◆ **WORK TO BE COMPLETED**:
In the post about a mother's surgery and hospital stay, list every clock time of day that appears.

◆ **DOCUMENT SECTION**:
--

[FYI: This post is a stream of consciousness about hospitals and death and dying and feelings. It’s raw and barely edited, but fairly tame in its descriptions of death. If this is not something you think you can handle reading, though, no offense taken if you close this tab.]

People have asked me how I’m holding up and I say “I’m fine,” because that’s all anyone wants to hear, that’s all anyone can really handle hearing, but the truth is that I still have no idea how I am. Not really.

A couple of months ago, my mother went in for a routine endoscopy and colonoscopy. They found a mass on her colon roughly the size of an oblong tennis ball. My family has a long history of neurofibromatosis, a genetic disorder that causes tumors to grow on nerve tissue, stretching back generations. What they found in mom was a schwannoma, a rarer form of NF. (Do yourself a favor and don’t Google Image search either of those.) It was benign, but her doctors thought it best to have it removed before it had the chance to grow bigger or cancerous.

On April 5th, we drove mom to the hospital. We were told to be there at 10:00 AM for a 12:00 PM appointment. They ended up not taking her in until after 2:00. Her surgery lasted just under six hours. When the surgeon came out to speak with us, he said that the tumor was larger than they thought and, in fact, were multiple tumors. But everything had gone well, they removed a good six inches of her colon and all of the tumors they could find, and she should recover with no problems and go home within four-to-six days.

She was only supposed to be in the hospital for four-to-six days.

They kept her on a liquid diet for the first several days. There was no way her system could process solids, not with a stretch of her colon missing. She was doing well, though. She was getting stronger. She was up and walking, just a bit, the day after her surgery, and traveled farther and farther around the third floor of the hospital as the week went on. I was so proud of her.

--

Data items:
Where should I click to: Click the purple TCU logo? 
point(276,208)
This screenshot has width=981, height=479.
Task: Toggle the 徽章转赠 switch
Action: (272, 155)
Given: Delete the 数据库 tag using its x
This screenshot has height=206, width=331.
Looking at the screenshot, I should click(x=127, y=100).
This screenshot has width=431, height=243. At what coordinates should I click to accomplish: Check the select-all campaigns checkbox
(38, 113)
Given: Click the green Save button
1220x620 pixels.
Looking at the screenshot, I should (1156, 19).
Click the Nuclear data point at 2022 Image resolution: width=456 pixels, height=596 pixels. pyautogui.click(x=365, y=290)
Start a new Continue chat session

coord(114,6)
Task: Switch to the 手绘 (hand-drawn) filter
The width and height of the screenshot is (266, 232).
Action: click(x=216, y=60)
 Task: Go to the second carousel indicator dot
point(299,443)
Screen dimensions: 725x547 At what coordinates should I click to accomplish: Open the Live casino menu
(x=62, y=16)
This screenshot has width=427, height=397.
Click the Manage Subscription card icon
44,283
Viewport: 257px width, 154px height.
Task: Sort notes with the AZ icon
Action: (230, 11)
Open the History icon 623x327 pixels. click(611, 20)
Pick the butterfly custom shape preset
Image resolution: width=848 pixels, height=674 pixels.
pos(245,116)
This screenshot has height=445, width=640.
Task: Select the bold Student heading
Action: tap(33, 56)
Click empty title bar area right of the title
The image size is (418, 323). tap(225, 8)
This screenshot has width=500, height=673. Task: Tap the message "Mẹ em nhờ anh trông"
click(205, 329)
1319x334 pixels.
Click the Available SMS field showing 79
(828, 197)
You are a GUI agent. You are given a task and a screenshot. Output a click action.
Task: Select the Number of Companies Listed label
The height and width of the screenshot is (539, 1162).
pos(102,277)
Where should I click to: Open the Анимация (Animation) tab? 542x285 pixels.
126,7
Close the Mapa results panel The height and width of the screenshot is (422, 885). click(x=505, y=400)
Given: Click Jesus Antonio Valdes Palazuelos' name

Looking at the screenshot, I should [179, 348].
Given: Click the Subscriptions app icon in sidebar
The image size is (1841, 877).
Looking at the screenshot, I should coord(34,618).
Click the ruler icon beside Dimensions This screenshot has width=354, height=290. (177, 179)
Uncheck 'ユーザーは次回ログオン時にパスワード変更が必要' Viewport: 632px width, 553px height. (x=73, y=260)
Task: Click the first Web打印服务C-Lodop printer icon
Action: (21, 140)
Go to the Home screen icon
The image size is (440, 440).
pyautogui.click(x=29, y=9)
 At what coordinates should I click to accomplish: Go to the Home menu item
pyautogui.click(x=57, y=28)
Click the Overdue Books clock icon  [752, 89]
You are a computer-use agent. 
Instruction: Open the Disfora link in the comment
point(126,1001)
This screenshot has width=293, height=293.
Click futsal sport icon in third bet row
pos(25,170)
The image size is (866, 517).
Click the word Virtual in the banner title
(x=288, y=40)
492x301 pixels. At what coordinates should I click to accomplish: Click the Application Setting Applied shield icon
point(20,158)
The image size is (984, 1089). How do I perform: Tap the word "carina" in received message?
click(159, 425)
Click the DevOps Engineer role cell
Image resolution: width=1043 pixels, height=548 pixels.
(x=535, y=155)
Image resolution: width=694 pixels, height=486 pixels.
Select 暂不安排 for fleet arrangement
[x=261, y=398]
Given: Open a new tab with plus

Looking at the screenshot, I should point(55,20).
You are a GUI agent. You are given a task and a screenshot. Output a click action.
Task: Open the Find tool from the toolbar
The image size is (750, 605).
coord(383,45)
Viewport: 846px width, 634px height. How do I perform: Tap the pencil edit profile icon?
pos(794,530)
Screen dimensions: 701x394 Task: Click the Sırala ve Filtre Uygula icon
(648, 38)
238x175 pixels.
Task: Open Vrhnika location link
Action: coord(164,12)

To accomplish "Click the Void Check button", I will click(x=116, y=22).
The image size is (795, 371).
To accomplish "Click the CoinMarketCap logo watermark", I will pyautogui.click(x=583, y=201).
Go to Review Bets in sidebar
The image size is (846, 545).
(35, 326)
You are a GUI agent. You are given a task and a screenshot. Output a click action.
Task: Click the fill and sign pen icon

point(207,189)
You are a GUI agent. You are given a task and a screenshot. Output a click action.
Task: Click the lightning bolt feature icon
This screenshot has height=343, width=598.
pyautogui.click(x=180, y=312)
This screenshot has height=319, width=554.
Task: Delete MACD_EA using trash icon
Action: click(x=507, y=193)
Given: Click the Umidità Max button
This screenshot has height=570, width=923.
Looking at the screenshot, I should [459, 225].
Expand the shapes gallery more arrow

--

◆ **WRITTEN SOLUTION**:
10:00 AM, 12:00 PM, 2:00